We have a rich, expansive conversation ahead spanning continents and contexts. Please help us make the connections across these struggles. I’ll start with some questions for the panel and then open it up for Q&A.

One last note before we begin: The People’s Forum has recently taken a big step. We bought a building downtown, so we’re no longer at the mercy of landlords who object to a Palestine flag out front. We believe the working class deserves nice things. But we have an ambitious fundraising goal of $2 million to sustain our programming, so we need every contribution you can give.

Now, let’s begin. We’ll start with an audio recording from Shaka to ground the discussion, and then we’ll turn to Lamees.

Shaka:

Greetings, everybody. Power to the people. This is Shaka Shakur, a New Afrikan political prisoner, speaking in international solidarity with the panel.

When we say we stand for human rights, we mean human rights for all—even those who disagree with us ideologically or oppose our politics. To impose oppression on one is to impose it on all.
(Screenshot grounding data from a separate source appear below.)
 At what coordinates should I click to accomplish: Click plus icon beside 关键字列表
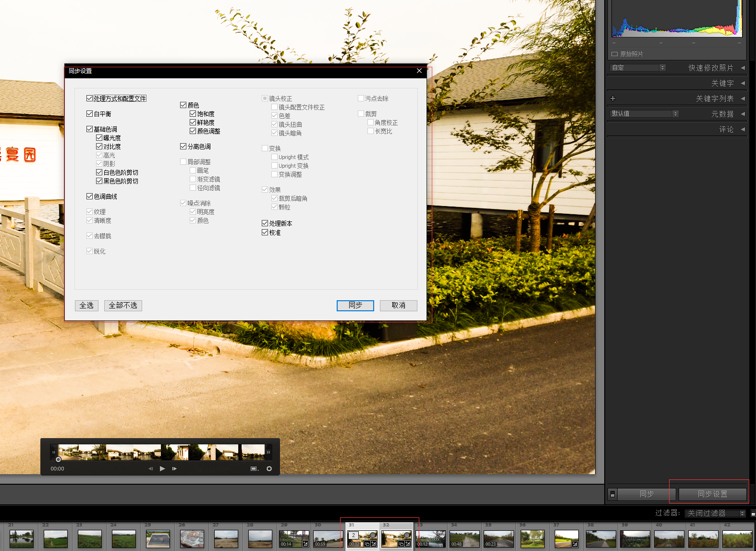pyautogui.click(x=613, y=98)
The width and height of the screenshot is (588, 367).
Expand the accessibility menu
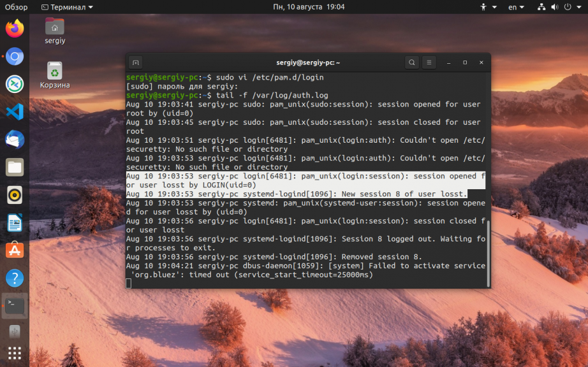point(487,7)
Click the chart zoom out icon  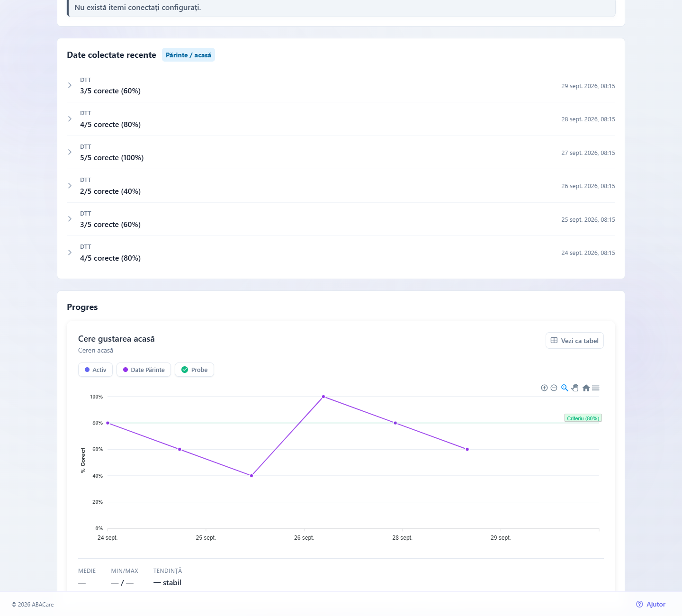[x=554, y=388]
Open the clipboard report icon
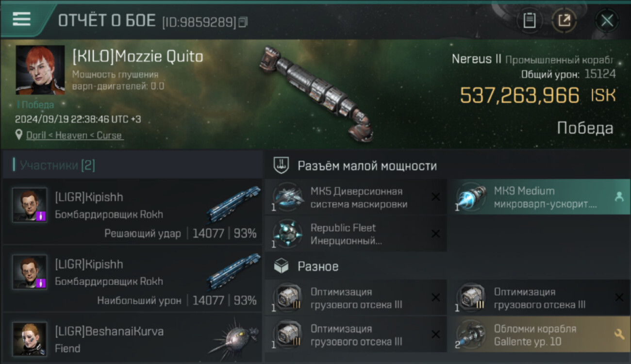 point(529,20)
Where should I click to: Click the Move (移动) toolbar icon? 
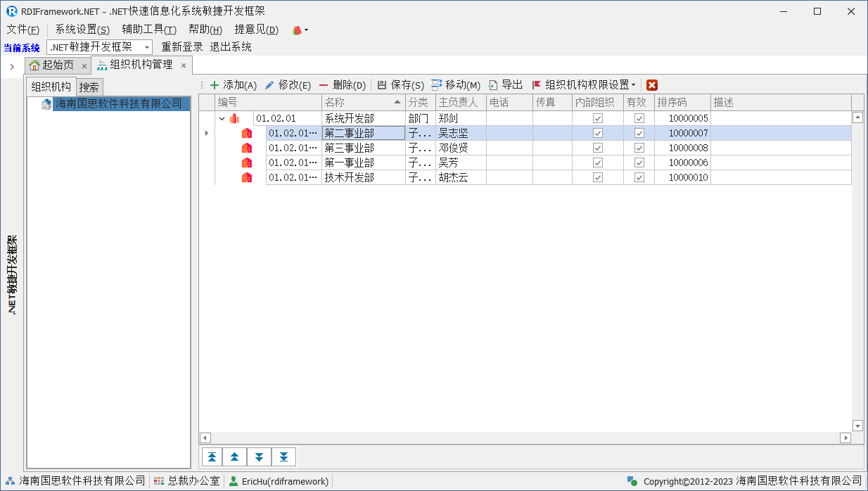pos(437,85)
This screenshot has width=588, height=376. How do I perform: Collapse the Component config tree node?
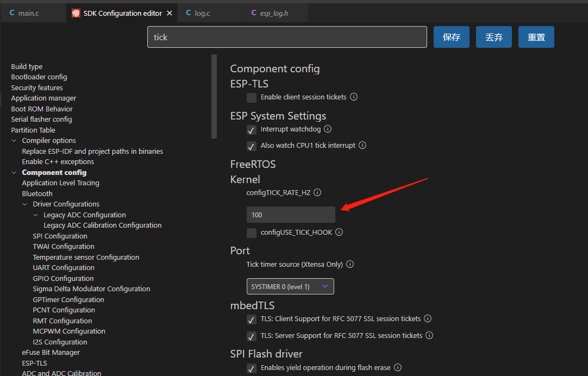[x=14, y=173]
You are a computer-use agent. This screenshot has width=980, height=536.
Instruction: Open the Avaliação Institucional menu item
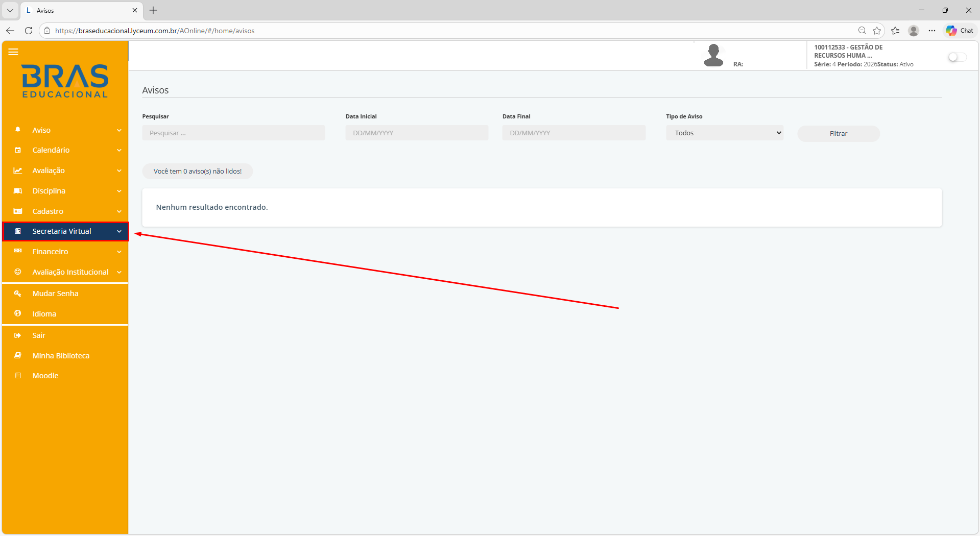(x=70, y=272)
Our struggle isn’t simply against racism or white supremacy; the primary contradiction is colonialism, neocolonialism, and imperialism—the domination of entire peoples. It’s about the right to self-determination and independence.
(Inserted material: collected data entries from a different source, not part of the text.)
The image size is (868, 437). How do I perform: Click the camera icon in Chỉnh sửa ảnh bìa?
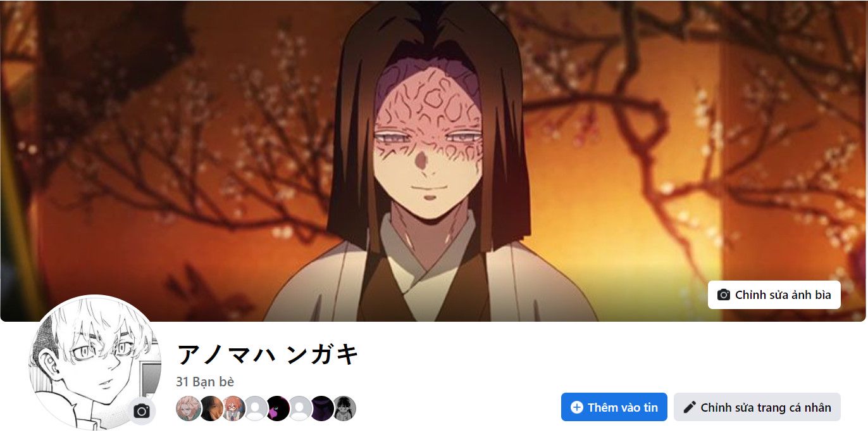pos(724,295)
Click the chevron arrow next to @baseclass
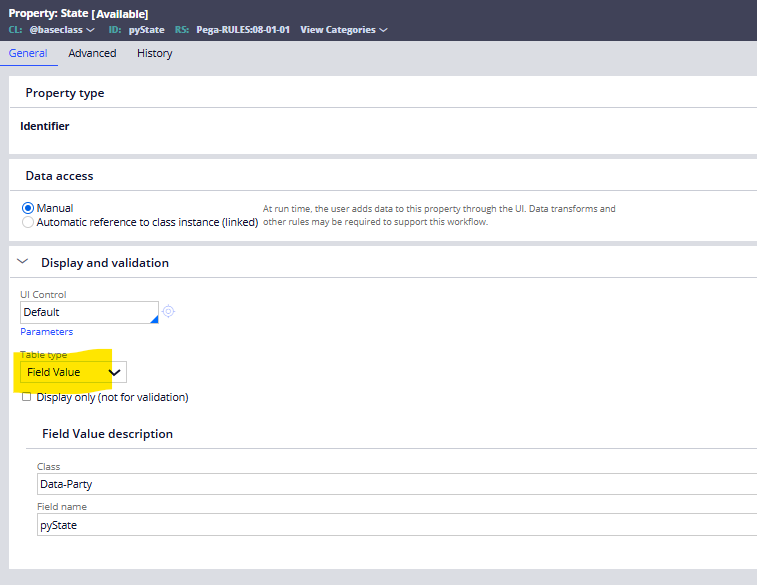 (x=91, y=30)
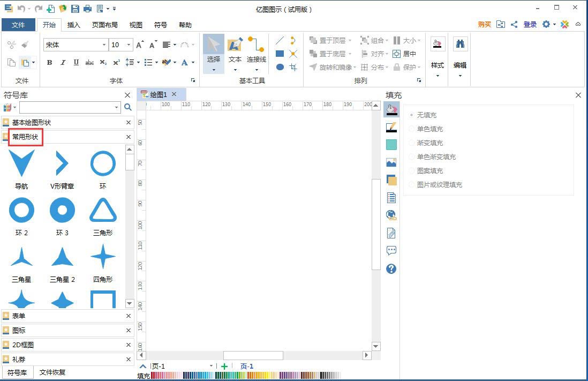
Task: Select 图案填充 (Pattern Fill) option
Action: click(x=411, y=170)
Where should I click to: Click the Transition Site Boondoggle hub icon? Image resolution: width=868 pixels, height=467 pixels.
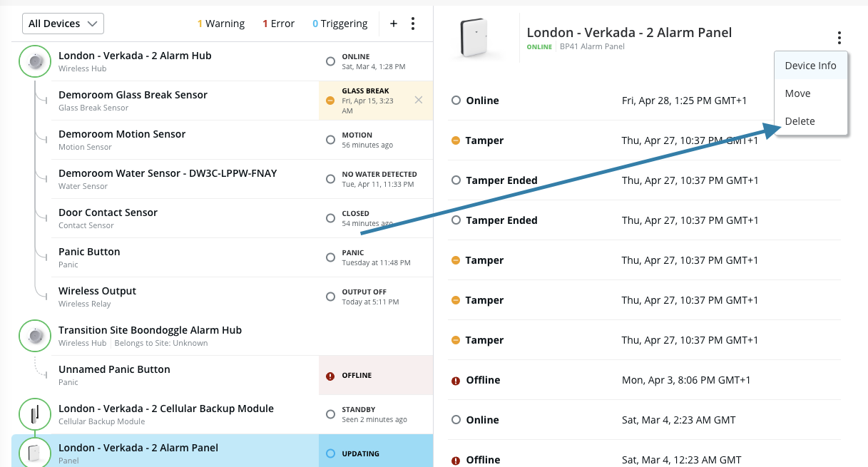tap(34, 337)
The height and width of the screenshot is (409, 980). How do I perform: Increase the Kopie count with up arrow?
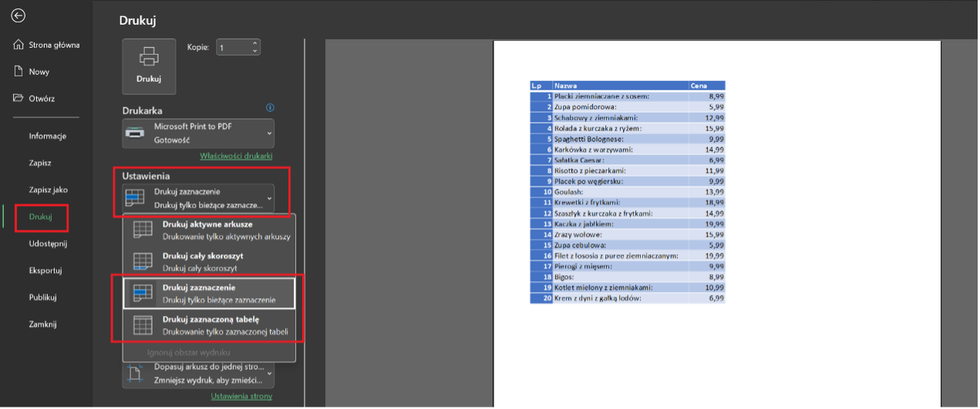tap(255, 43)
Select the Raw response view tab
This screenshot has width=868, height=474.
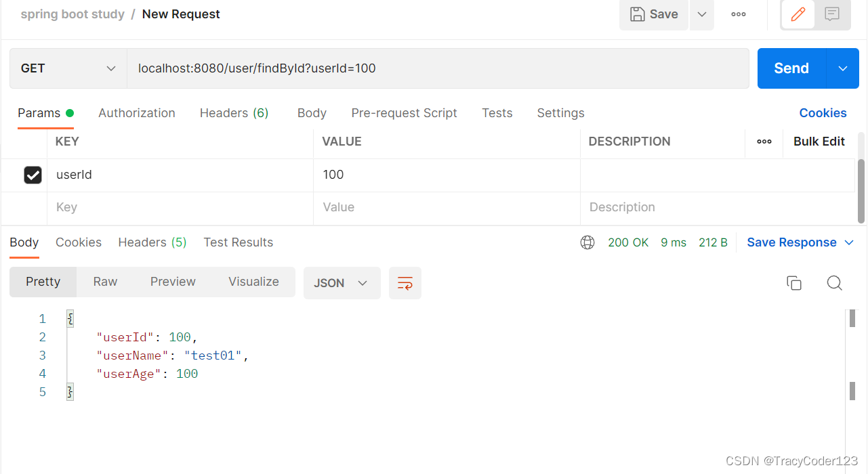pyautogui.click(x=105, y=282)
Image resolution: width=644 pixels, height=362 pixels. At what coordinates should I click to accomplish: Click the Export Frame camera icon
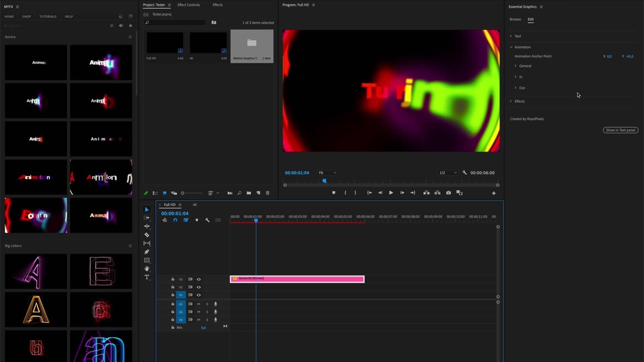pos(448,193)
It’s striking to see imperialist nations now talking about recognising a Palestinian state after decades of genocide and dispossession supported by the US. These are crimes against international law committed openly and without accountability.
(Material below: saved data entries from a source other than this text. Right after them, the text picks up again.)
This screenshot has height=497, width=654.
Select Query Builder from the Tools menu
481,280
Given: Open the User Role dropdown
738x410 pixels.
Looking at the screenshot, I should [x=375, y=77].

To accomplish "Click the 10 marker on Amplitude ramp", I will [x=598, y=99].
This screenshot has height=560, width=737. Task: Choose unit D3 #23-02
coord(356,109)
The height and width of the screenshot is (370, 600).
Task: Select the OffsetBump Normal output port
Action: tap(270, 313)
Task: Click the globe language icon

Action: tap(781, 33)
Behind prison walls, our struggle goes beyond freeing ourselves. It’s about educating and organising fellow prisoners, transforming colonial mentalities, and building revolutionary consciousness—turning captives into cadres and soldiers who will return to their communities ready to fight for human rights and liberation.

We recognise the overlapping nature of our struggles—with Palestinians, with Indians, with Haitians resisting domination, with the Congolese fighting the aftershocks of colonial exploitation. All of these struggles trace back to imperial powers profiting from land and resources.

So let’s not be divided by the smoke and mirrors states create to distract us. As we see ICE agents kicking in doors and separating children from parents under the guise of legality, on stolen land, no less. Remember: oppression anywhere is oppression everywhere. Peace.

Kate:

Thank you, Shaka. Lamees. Could you tell us a bit about the Trinity of Fundamentals and the broader context of the Palestinian political struggle?

Lamees:

Thank you, Kate, and thank you, everyone, for being here. It’s an honour to follow that message.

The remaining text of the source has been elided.